Cambodia Drops in Press Freedom Rankings

Press freedom in Cambodia has deteriorated in the last year, France-­based Reporters Without Borders announced Monday.

Cambodia dropped 18 places to 108th on the group’s annual World­wide Press Freedom Index, placing it beneath Malay­sia, which came 92nd, and Indo­nesia, which came in 103rd.

Cambodia nevertheless re­mained above Thailand which came 122nd, Vietnam which was 155th, the Philippines which ranked 142nd and Singapore which came in 146th. Finland was judged to have the greatest press freedom while North Korea came in last at 168th.

“It was a bad year for press freedom,” the group said in its brief review of Cambodia, citing events that had occurred in the last 12 months including the October 2005 arrest of Beehive Radio director Mam Sonando. Mam Sonando was detained for several months after conducting a radio interview in which Prime Minister Hun Sen was heavily criticized for his handling of Cambodia’s borders.

“After this, associates of Hun Sen threatened to have arrested two correspondents for international ra­dios Voice of America and Radio Free Asia, who were forced to flee the country,” the report claims, with­out elaborating.

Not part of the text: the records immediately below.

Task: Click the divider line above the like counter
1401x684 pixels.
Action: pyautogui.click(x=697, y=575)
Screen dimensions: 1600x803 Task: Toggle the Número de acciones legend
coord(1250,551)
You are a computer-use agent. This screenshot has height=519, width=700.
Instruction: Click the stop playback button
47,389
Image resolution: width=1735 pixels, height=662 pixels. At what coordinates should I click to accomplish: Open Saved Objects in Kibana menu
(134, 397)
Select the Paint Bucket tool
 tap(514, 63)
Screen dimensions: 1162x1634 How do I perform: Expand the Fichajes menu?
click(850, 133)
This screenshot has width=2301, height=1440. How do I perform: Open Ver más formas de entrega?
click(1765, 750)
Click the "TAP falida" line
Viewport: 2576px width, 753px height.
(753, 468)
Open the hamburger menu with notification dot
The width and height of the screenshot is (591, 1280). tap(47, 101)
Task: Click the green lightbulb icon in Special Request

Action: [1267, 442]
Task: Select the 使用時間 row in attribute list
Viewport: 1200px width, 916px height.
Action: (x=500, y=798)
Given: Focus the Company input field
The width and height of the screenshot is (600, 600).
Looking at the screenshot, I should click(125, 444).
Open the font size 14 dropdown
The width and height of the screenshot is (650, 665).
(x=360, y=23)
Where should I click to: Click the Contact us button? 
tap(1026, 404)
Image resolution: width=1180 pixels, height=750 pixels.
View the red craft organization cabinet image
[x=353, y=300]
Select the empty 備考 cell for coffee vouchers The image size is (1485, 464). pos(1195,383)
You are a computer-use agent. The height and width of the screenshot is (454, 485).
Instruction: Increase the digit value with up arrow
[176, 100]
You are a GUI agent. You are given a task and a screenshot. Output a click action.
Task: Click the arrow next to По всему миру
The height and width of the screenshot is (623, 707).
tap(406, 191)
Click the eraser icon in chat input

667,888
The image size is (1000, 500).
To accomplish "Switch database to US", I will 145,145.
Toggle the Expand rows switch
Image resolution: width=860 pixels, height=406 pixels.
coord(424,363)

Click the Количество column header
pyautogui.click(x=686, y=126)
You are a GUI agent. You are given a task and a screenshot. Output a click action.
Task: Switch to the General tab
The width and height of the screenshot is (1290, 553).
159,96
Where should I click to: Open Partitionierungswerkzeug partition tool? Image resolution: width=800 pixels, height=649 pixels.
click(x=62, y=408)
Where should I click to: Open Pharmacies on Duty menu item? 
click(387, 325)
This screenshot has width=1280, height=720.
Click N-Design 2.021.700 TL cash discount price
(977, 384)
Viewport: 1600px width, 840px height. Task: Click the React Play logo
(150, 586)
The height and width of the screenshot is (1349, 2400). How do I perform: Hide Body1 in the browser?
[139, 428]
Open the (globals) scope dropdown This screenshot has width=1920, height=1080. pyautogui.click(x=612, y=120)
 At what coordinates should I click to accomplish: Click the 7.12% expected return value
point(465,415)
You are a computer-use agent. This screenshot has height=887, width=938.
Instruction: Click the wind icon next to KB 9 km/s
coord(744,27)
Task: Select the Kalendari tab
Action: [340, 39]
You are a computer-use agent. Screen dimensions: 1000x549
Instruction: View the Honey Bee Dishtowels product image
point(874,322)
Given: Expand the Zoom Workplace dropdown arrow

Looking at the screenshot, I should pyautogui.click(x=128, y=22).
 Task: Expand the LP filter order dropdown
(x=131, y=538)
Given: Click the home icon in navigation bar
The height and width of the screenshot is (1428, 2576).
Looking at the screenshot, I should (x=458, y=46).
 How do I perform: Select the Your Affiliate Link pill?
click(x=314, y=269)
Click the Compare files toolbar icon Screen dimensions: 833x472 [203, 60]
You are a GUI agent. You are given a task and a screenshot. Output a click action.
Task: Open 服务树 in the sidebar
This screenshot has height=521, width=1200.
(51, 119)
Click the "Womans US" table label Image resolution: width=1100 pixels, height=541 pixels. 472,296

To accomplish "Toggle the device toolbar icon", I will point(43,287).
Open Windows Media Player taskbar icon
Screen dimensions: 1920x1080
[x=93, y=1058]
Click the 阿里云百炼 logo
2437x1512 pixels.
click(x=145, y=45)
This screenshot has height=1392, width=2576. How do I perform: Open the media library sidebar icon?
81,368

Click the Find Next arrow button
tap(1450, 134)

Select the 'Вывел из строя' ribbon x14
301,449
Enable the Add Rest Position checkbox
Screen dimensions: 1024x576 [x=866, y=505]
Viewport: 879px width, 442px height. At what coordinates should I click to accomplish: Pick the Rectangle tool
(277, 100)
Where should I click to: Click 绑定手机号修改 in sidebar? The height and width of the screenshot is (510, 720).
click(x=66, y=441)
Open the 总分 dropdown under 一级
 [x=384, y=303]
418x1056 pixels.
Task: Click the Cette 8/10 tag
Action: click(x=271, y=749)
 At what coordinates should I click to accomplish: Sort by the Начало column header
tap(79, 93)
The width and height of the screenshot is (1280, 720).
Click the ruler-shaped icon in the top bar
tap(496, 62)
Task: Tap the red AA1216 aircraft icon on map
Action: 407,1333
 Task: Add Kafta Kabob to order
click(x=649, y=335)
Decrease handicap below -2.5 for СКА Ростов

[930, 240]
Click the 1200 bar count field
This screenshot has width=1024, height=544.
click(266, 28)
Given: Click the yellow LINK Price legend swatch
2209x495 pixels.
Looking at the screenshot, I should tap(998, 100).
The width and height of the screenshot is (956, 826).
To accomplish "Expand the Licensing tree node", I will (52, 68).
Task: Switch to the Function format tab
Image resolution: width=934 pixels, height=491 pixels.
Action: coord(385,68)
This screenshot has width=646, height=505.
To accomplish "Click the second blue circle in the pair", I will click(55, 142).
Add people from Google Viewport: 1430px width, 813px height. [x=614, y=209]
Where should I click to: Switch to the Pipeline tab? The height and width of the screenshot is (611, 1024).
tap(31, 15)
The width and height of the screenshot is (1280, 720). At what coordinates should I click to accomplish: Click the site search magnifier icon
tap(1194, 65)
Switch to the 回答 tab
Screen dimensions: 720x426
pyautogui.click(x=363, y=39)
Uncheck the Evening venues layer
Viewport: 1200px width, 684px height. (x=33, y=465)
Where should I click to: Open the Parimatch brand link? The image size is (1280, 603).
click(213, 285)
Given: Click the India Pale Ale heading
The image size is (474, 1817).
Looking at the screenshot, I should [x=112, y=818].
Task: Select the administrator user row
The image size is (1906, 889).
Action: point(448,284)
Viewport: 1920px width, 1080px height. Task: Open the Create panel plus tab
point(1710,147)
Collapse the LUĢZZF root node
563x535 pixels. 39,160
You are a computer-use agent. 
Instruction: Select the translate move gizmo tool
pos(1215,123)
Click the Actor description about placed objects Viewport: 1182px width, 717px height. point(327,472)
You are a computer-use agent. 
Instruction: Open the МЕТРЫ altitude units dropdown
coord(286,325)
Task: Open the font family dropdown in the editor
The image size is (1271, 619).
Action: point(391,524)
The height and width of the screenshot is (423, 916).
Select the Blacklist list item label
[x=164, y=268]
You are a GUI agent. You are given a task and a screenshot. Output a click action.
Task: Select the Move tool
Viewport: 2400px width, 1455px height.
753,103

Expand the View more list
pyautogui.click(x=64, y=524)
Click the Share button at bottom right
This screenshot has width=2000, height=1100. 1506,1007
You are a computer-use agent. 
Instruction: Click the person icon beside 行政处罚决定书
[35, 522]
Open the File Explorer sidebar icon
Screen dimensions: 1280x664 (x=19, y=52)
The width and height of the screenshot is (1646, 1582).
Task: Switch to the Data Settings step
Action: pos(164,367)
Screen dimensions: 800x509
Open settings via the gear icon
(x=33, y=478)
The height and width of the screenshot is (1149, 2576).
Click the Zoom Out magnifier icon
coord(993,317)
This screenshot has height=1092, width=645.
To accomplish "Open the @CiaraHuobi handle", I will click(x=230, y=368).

Information Minister and government spokesman Khieu Kan­harith described Cambodia’s ranking as “fair according to European standards,” in that it was compared favorably to its neighbors. But he added: “By dropping Cam­bodia, this organization may­be is discrediting itself.”

Independent journalism trainer Moeun Chhean Nariddh disagreed. He noted that the removal in May of jail time as punishment for defamation, has seen a surge in po­pularity for the charge of disinformation, which still carries a prison sentence. “Cambodian journalists are exercising self-censorship,” he said, adding that reporters often shrink from accusing government officials of corruption.

Dam Sithek, publisher of the pro-SRP newspaper Moneak­sekar Khmer, was sued for disinformation in July after printing an article accusing Cabinet Minister Sok An of corruption.

“I know many reporters who have written political stories about the government but then their stories have not been reported in the press because their editors didn’t run them,” Moeun Chhean Na­riddh added.